Ce texte prévoit en effet la levée d'une partie des sanctions internationales qui isolaient l'Iran depuis des années en échange d'une limitation drastique de son programme nucléaire devant garantir que le pays ne se dotera pas de l'arme atomique. En réduisant ses engagements, Téhéran - qui a toujours nié vouloir la bombe nucléaire - entend faire pression sur les autres États parties à l'accord pour qu'ils l'aident à contourner les sanctions américaines et, en premier lieu, à exporter son pétrole.

Depuis mai, Téhéran a augmenté ses stocks d'uranium enrichi au-delà de la limite fixée par l'accord, et enrichit désormais ce minerai à 4,5%, niveau supérieur au plafond fixé (3,67%), mais très loin du seuil requis pour une utilisation militaire. M. Kamalvandi a indiqué samedi que l'Iran n'avait pas pour l'instant l'intention de porter ses activités d'enrichissement à un taux supérieur à 4,5%.

Inspecteurs « sur le terrain »

"Actuellement, nous n'avons pas besoin d'enrichir à 20%, et si le besoin se présente à un moment donné, nous commencerons par augmenter notre stock [d'uranium enrichi à] 4,5%", a-t-il dit. Jeudi, l'UE avait appelé Téhéran à "faire machine arrière" sur son plan de nouvelle réduction de ses engagements. Londres a jugé samedi "particulièrement décevante" la mise en route des nouvelles centrifugeuses "à un moment où" l'Europe travaille "à une désescalade des tensions avec l'Iran".

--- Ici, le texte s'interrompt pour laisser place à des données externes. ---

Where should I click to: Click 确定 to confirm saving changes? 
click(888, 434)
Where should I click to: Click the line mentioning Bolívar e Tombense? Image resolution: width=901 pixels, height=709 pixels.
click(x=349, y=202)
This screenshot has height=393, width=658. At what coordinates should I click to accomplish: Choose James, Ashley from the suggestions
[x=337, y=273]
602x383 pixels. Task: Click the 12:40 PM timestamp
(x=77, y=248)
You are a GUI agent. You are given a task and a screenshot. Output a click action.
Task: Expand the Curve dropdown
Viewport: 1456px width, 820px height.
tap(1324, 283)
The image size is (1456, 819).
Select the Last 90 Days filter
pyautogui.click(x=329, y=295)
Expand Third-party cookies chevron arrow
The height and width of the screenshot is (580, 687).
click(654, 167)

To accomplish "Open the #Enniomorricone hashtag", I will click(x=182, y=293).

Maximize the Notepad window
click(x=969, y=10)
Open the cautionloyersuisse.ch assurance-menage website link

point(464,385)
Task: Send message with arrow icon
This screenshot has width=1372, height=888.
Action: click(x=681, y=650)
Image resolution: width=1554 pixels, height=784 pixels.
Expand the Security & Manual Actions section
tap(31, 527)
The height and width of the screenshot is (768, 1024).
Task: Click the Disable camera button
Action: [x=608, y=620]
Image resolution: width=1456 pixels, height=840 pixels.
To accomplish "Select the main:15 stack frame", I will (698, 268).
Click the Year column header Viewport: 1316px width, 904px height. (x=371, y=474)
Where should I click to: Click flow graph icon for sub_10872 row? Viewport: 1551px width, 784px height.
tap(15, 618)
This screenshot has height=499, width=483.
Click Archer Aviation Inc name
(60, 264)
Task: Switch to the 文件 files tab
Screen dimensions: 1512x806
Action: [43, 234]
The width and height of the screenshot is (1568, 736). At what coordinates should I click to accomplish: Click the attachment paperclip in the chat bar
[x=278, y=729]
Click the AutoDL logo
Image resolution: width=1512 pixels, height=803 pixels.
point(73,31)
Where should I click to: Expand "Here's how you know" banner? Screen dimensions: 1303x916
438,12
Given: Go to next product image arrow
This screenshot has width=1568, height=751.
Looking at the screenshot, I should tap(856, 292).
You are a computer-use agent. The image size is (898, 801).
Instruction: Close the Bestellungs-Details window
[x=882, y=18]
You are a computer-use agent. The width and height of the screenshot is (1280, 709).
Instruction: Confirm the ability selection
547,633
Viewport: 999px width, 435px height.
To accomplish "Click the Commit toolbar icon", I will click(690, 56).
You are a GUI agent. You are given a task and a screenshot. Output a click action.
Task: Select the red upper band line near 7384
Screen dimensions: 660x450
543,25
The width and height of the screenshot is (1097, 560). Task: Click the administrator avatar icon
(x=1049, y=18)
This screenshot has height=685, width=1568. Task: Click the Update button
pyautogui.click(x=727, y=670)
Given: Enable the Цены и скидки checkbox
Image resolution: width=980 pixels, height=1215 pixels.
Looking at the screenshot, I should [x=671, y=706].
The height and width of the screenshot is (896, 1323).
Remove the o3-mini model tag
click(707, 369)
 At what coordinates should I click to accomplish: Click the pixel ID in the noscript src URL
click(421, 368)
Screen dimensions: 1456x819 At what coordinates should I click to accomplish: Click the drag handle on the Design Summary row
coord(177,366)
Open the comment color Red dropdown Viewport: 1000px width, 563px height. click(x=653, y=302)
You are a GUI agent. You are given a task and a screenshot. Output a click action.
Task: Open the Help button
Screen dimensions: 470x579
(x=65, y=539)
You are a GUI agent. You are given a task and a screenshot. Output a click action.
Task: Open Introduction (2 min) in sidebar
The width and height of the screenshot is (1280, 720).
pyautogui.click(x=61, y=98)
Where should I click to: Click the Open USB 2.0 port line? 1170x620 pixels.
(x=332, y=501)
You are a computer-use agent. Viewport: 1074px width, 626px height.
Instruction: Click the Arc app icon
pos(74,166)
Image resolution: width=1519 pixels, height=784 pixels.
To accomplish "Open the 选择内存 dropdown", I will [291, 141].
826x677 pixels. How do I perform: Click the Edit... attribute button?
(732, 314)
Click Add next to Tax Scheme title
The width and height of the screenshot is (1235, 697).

En visite à Paris, le ministre de la Défense américain Mark Esper a déclaré ne "pas [être] surpris" par la décision de l'Iran, qu'il accuse de "violer" l'accord de Vienne. Téhéran affirme au contraire que toutes les mesures prises depuis mai sont "conformes" à ce texte.

Emmenés par la France, les trois pays européens parties à l'accord redoublent d'efforts diplomatiques pour sauver ce texte d'une désintégration complète, et désamorcer la tension entre Iran et États-Unis, qui a failli tourner à l'affrontement militaire en juin et reste très forte. Il s'agit de "ramener l'Iran au respect de l'accord de Vienne", a déclaré Florence Parly, la ministre française des Armées.

Mais le projet, discuté ces derniers jours d'une ligne de crédit de 13,5 milliards d'euros qui serait accordée à l'Iran pour permettre son retour à une pleine application de l'accord, bute sur le refus de Washington d'alléger les sanctions.

Le patron par intérim de l'AIEA, Cornel Feruta, doit rencontrer dimanche le président de l'OIEA, Ali Akbar Saléhi, et le ministre des Affaires étrangères iranien, Mohammad Javad Zarif. Dans un communiqué, l'agence onusienne indique être "au courant" de l'annonce iranienne et que ses inspecteurs "sur le terrain [...] rendront compte" prochainement de la situation.